There is a man in a white shirt and green shorts, sweating, panicking, pedaling a crumbling bike. Attached to this bike is a wooden plank on wheels. And on this plank is another man, a man whose own white shirt is drenched in blood. He is lying down, his eyes closed. It is dark, except for the occasional blur of a flame or a flash or a flare, so the color of his bloodied shirt shifts from red to black to red again. So, the man whose white shirt has not been reddened yet pedals fast, going somewhere, anywhere.

My father runs and runs through this concrete field, and there is no exit, but he keeps running. Stay, you fool. Stay, you will be happier with a bullet than with America. In that bathroom, I watch him as he watches the smoke rise up from the debris. I watch him break his run into a walk and then sit down on a bench. He is all alone now and the hunger spreads in his stomach like a bullet-wound. He can’t remember the last time he saw a face that he knew, much less the faces of his roommates, those 7 other men he calls his blood-brothers. In the dark, all he can hear is his own shortness of breath and the automatic gunfire in the distance, still ringing. In front of him, he sees a pink house, so shrill it is putrid. He enters, this time with no derision. He walks down the narrow hallway and pulls open the white bathroom door. Inside, bodies pile high.

I burst back out into the steamy, too-bright world. The daffodils are still there, swaying in the wind. My father is still sleeping in the car. I rap my knuckles against the window. “Baba? Baba? Unlock the door, please?”

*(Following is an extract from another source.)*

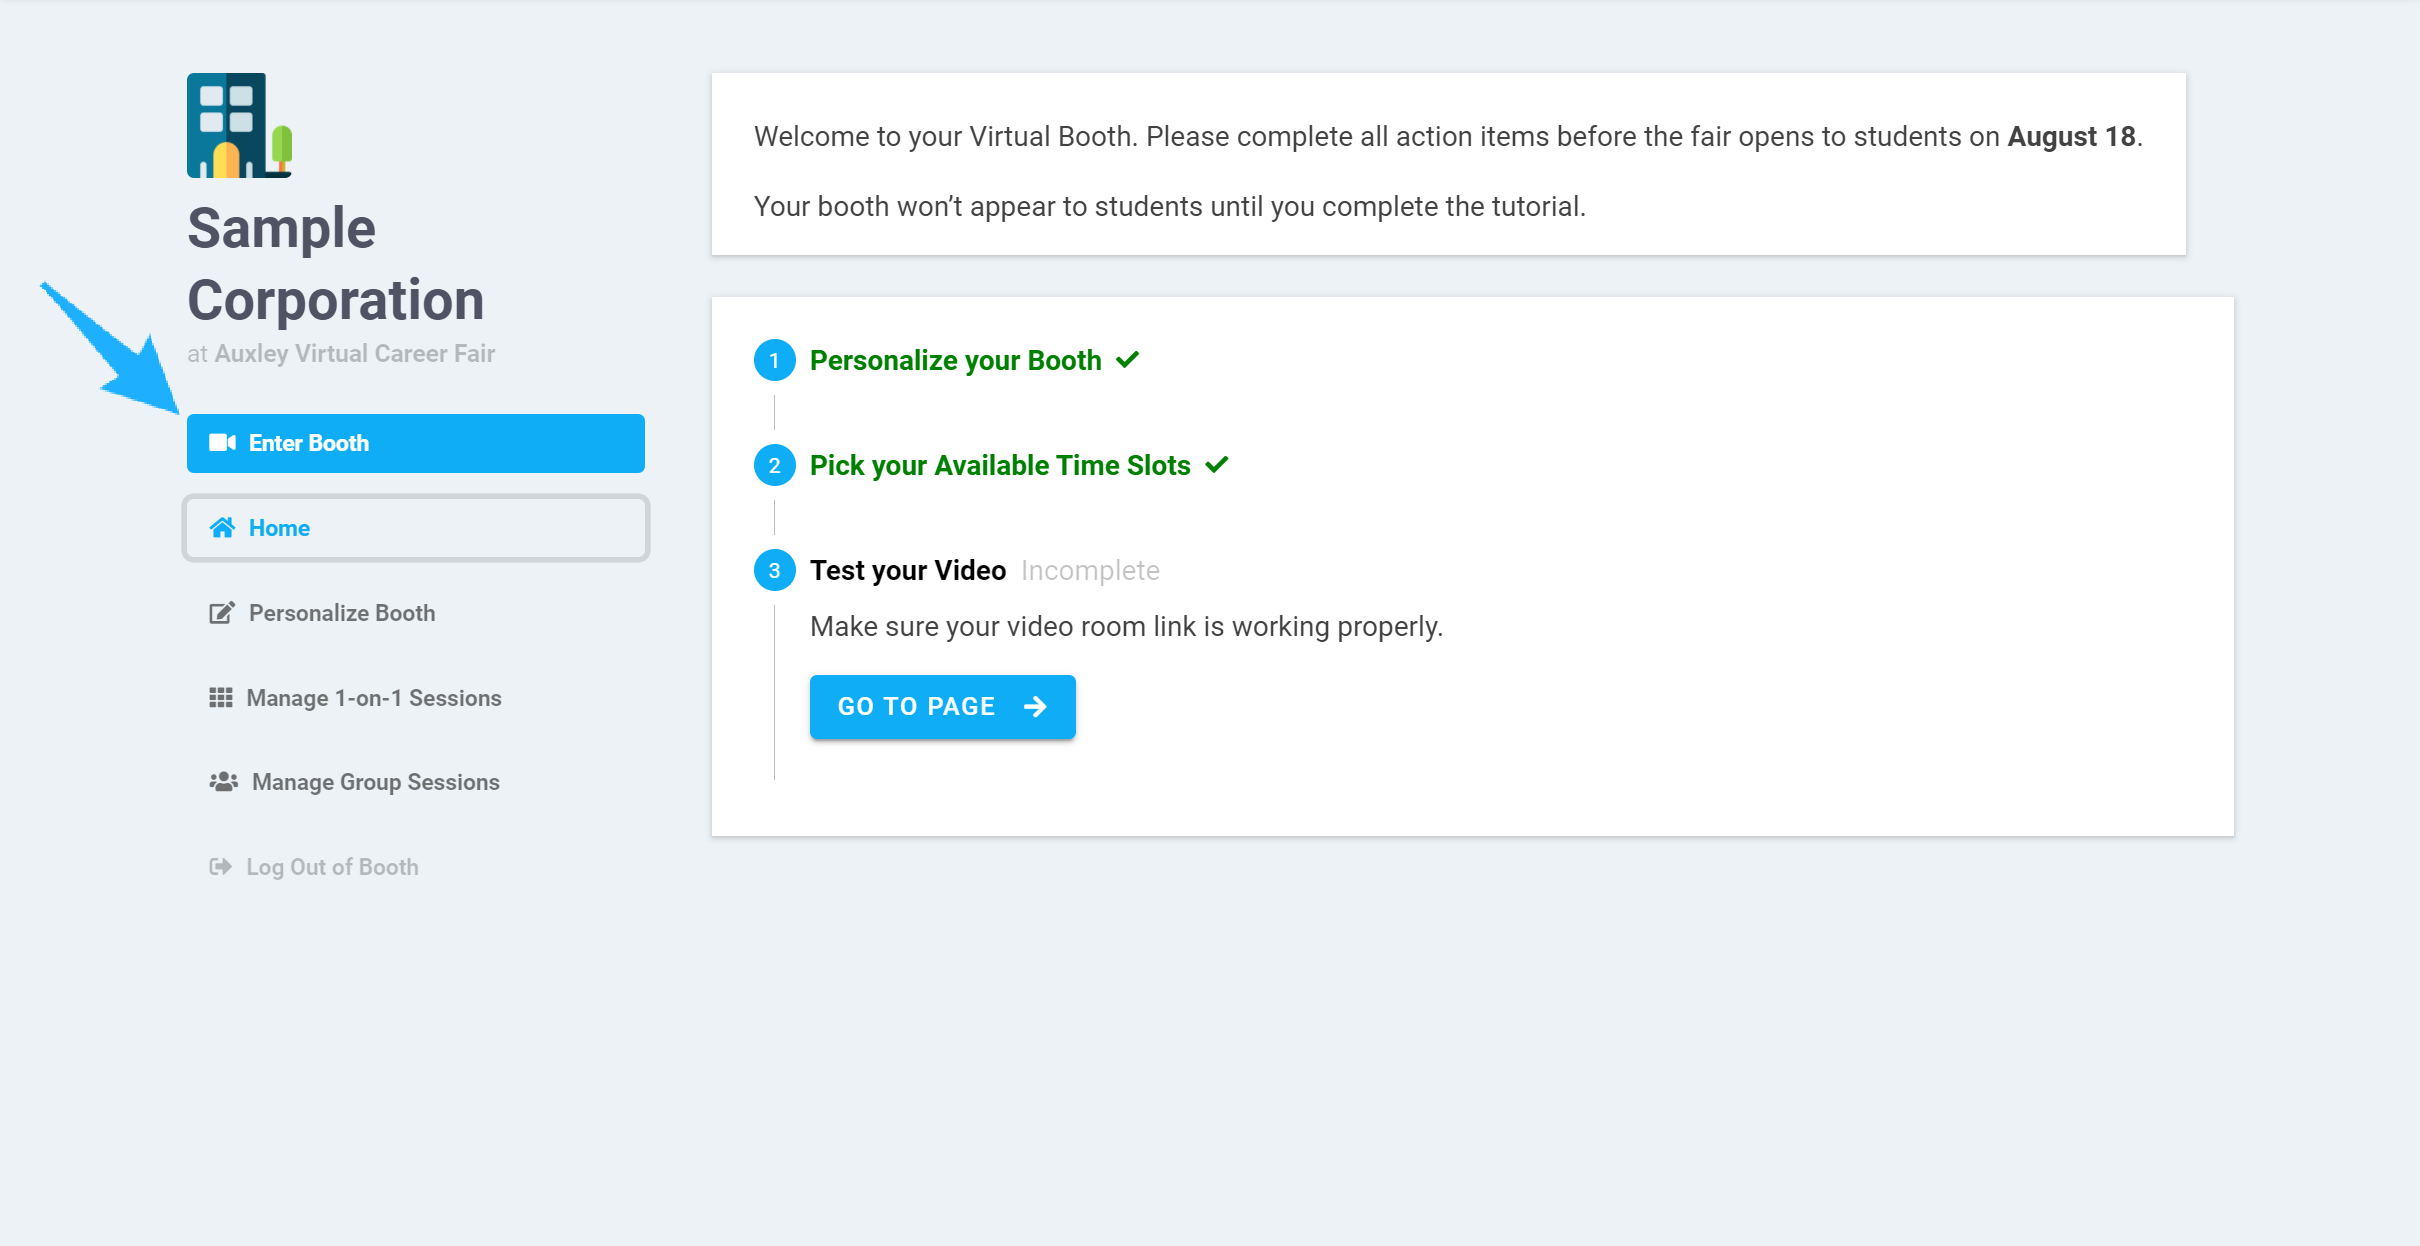
Task: Expand step 1 Personalize your Booth
Action: click(955, 360)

He awakes, shakes his head, rights his seat, unlocks the door, and I get in.

“Was it okay?” he asks.

“Was what okay?” It is the first time he has ever asked me such a question.

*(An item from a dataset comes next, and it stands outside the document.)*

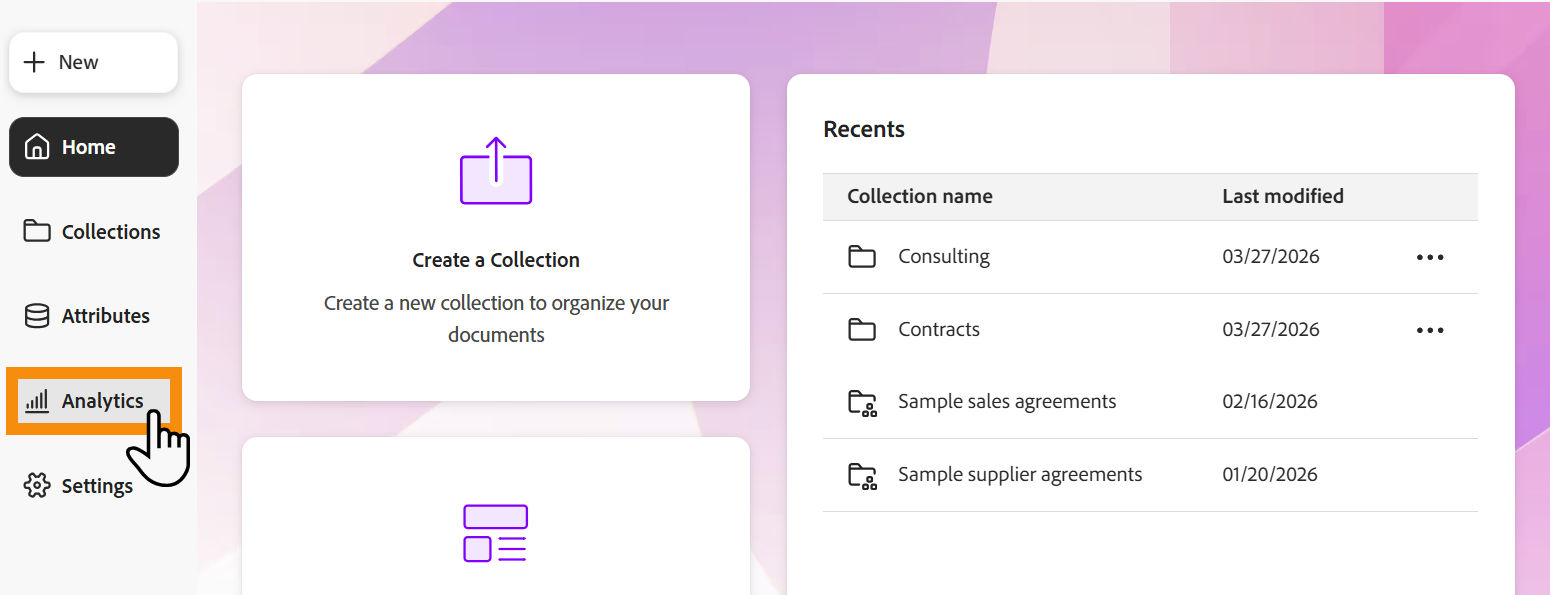Click the Sample sales agreements folder icon
This screenshot has height=595, width=1550.
click(862, 403)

He points across the street at the pink house. He does not look at me, but instead down at his glasses, still in his hands. One time, when we were on the floor, sweaty and crazed, I somehow got past his line of defense. No, I did not get to kiss him, but my face rammed into his face, bumping against his glasses. They flew off his face and landed on the ground, not broken, but perhaps there was damage done. He stood up, pushing me away, with real force now, and said, “Okay, enough.” He left out the back door and stood there in the backyard for quite some time, tinkering with his glasses in the light.

“Yeah,” I say, looking at his glasses with him, “I think so.”

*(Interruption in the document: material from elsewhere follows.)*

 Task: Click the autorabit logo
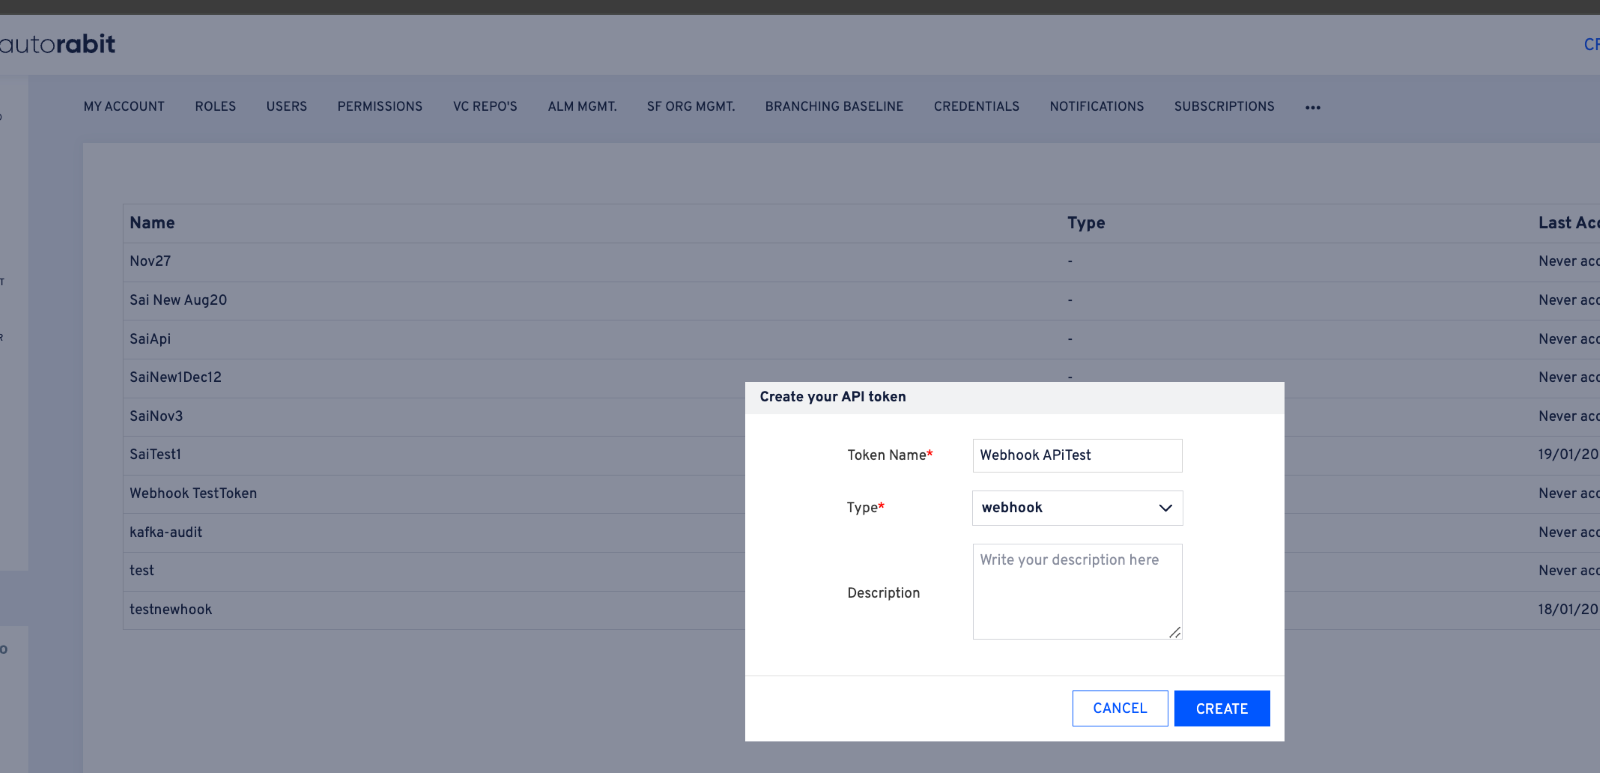point(58,44)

And this seems to put him into a fantastic mood, like nothing I have ever seen before. He puts on his glasses and reaches for the keys.

I keep looking at him while he drives. I want to talk to him about it—the midnight-flare, the dazibao that stretches for miles on walls, Operation Yellowbird, my mother back home, the AK-47s, the tear gas, but instead, he talks. I keep thinking I’ll open my mouth to say something, but he talks. He talks about Warren Buffet and the beauty of waiting. He says words like “Object-orientated” and “Polymorphism.” He says that the housing markets in Atlanta and Houston are “on the rise.” He says that Princeton is much easier to get into than Tsinghua, but you knew that. He praises the river.

When he says these things, I look at his cheek, the one I wanted to kiss—tough, bristled, dry, craggy.

When he says these things, he just goes. He says more words than I’ve heard him speak in a month, and there is a light in his eyes that I find strange and off putting, so I stop trying.

 

Renny Gong is in his third year at Columbia University. He loves nothing more than a good bike ride, but his bike was stolen, not once but twice, and since then he has been in a perpetual state of bikeless anguish. Once upon a time, he played quite a lot of table tennis.